However, in the grand scheme of public sector finance, that number is almost assuredly not enough to ding California’s credit rating, in large part because the state already owes so much money. In other words, while not a drop in the bucket, $20 billion is not enough to move the needle.
Defining the state’s debt is a bit tricky – there are current liabilities (imagine the things you technically owe right now but haven’t paid the bill yet, like a credit card balance at the beginning of the month versus at the end) and noncurrent liabilities, which is debt like bonds. The state’s pension and benefits systems future liabilities make up about 60% of that debt, but those numbers have been subject to debate as they are in part based on projected future pension funds returns and other economic vagaries.

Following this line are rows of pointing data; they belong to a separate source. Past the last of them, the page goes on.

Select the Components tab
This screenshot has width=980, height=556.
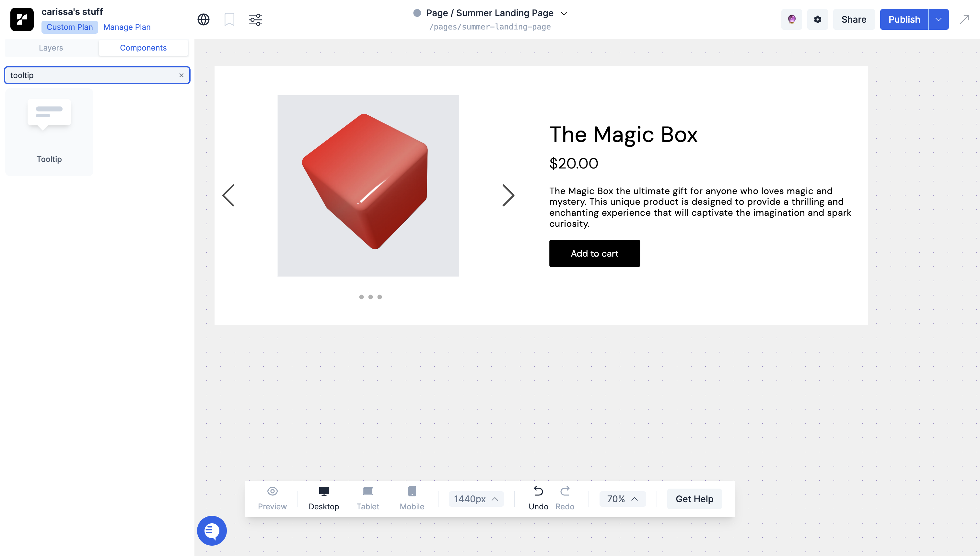tap(143, 48)
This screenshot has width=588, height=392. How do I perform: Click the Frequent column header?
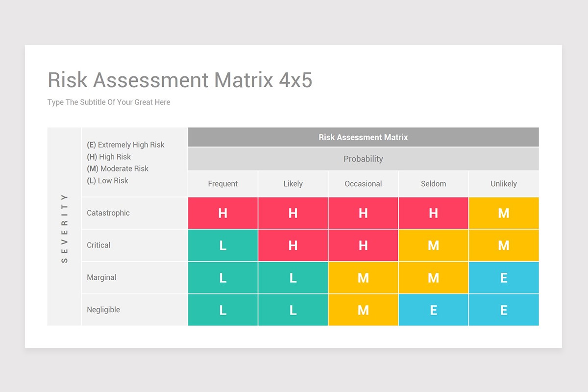[x=222, y=183]
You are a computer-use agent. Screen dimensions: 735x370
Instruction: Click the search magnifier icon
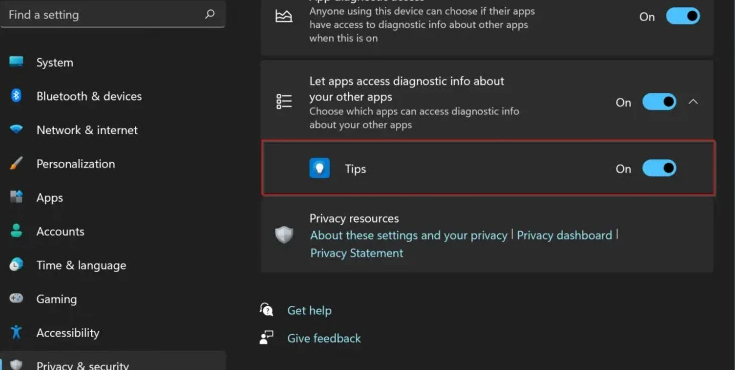tap(210, 14)
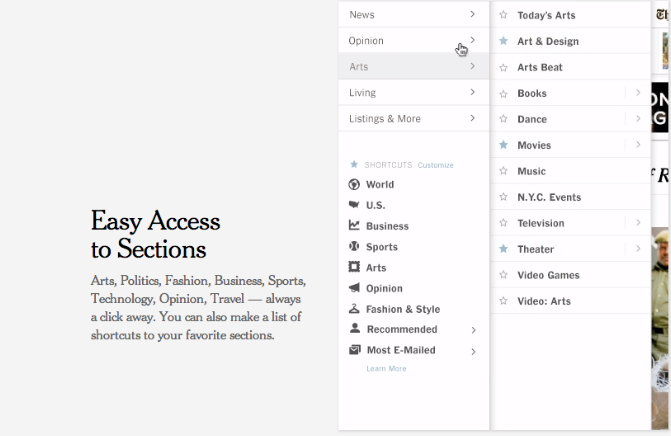This screenshot has width=671, height=436.
Task: Expand the Recommended list chevron
Action: (473, 330)
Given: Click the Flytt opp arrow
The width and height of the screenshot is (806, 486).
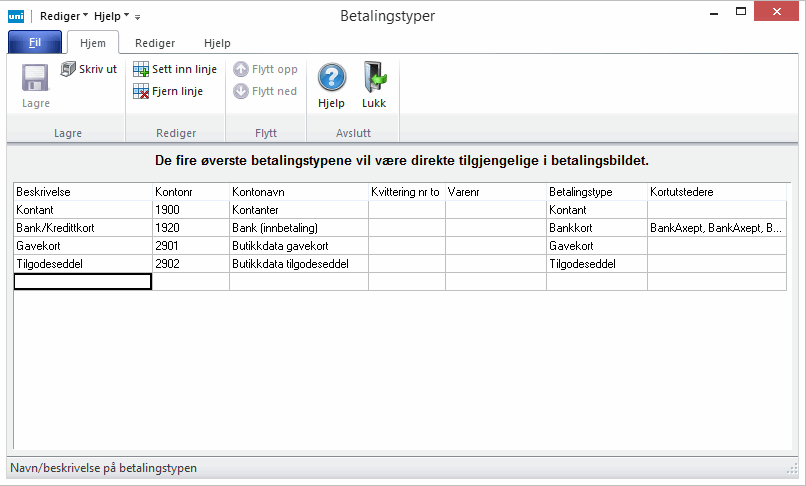Looking at the screenshot, I should 241,70.
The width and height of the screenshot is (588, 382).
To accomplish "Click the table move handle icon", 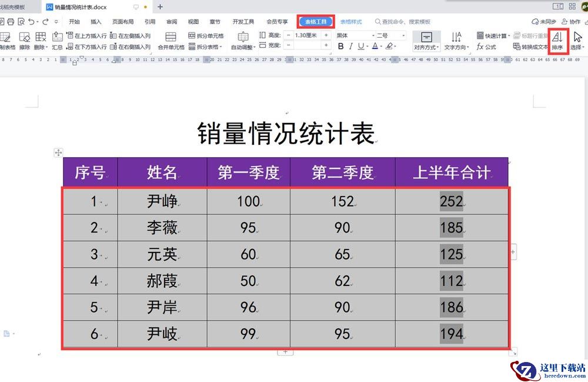I will 58,152.
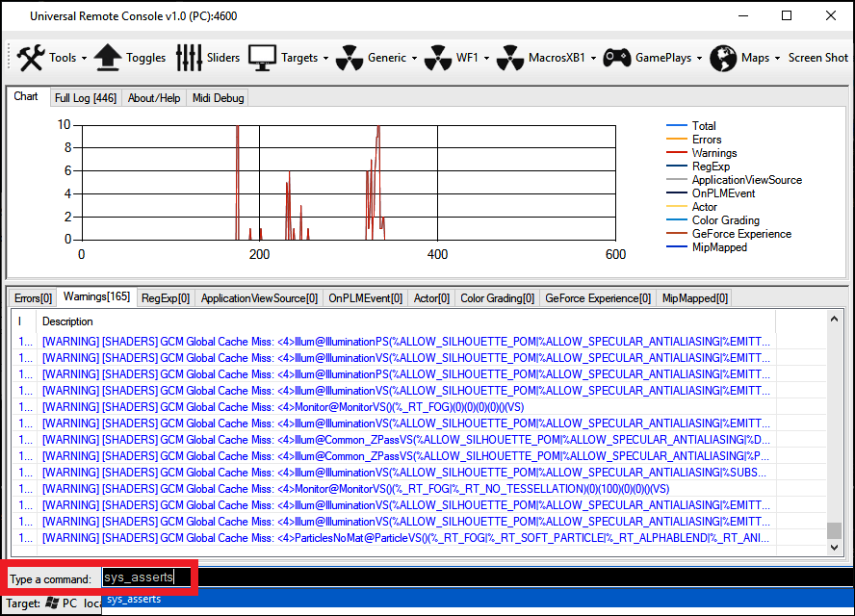Click the Windows logo next to PC target
This screenshot has width=855, height=616.
[x=54, y=603]
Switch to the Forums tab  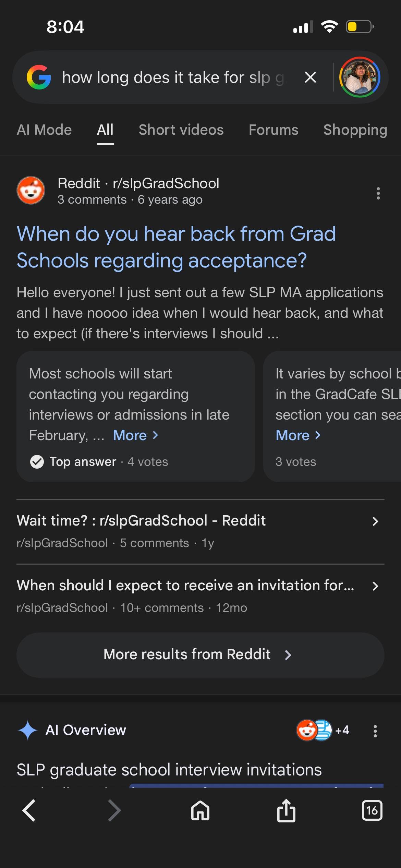point(274,130)
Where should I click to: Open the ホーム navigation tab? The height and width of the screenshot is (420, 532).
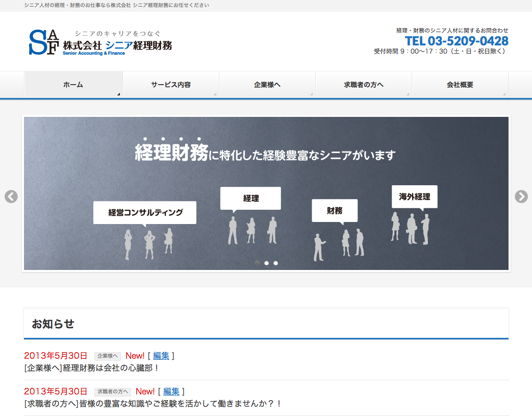73,85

The bottom-line ongoing debt is, according to the latest figures available which are about a year old, is $330 billion ($185 billion pension/benefit). That means the EDD fiasco added only about 6% to the total debt.
And that’s not really enough to ding the rating, said Cato Institute policy analyst Marc Joffe.
That state already has a weak credit rating – depending on the rating agency it’s about 44th of 50.
But Joffe said the sheer size of the state’s economy plays a huge role in the rating determination. The state’s “Gross State Product” (like a state-level gross domestic product) is more than $3.5 trillion dollars, meaning the state’s debt is only about 10% of the economy. For comparison, the federal government’s debt to GDP ratio is actually about 122%.
Even though the debt to GPS for California is low, it still has a bad credit rating – why?
“The state has very poor financial controls,” Joffe said.
While the state will most likely not pull a dotty grandmother and mail Billy’s birthday check to the electric company, the fact that the state has a history of sloppy work (see the EDD, etc. ad infinitum) and an inability to make any necessary reforms makes raters pale.
Another factor in the rating is California’s over-dependence on income taxes to pay the bills. More than 60% of the state’s revenue is from the income tax, leaving it significant risk to economic fluctuations, Joffe said.
“Revenue volatility” will push credit ratings down, Joffe said.
Especially with so many people moving out.